I thought about it, spending most of your life in Bermuda. Watching the sun set over the Atlantic every night with your friends, a little rum buzz on.

"That sounds like a lovely life," I said.

"Coulda done worse," he said, and nodded, and looked across the street at a tidy little turquoise house.

We waited for a moment, thinking about it. We each could have done worse, really.

"I tell that joke to every tourist I meet. It's from a Stephen King book, The Gunslinger."

"No kidding?"

"No one ever gets it. I used to bet 'em $10 they didn't know the answer. Cleaned up. But then I met someone who did. She looked right at me and said, 'Stapled to the baby.' Couldn't believe it."

"So what'd you do?" I asked.

"Told her, 'Check's in the mail,'" he said, and laughed a deep, horny-throated laugh.

I sat down next to him.

"You see that place?" He asked, pointing to the turquoise house. "That's a mortuary. I was in there this afternoon. I asked the mortician if I could try on a casket, but she wouldn't let me."

I took it in. Cancer patient? Suicide in the making? Maybe just a lonely old man.

"You know why?" He asked me, looking impish.

"No," I said. "I can't imagine why."

"She said the expensive part of dying's the casket," he said. "Best thing I can do for my sister is to be cremated. So? Burnt," he said, his stiff old fingers fluttering as if to say soon, he will all be ash. As will we all.

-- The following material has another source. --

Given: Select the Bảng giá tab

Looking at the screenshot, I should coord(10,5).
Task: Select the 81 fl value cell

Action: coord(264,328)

And then the bus rolled in, all heat and steam and large blank face. I told him it'd been a pleasure; he just smiled and nodded.

"Off with you," he said, and that was the last I saw of him. We got on the bus and swept away through the little Bermudan streets, lined with houses that are straight out of a Dr. Seuss book, the great palm trees and the stepped whitewashed roofs and the turquoise waters of the Sargasso sea.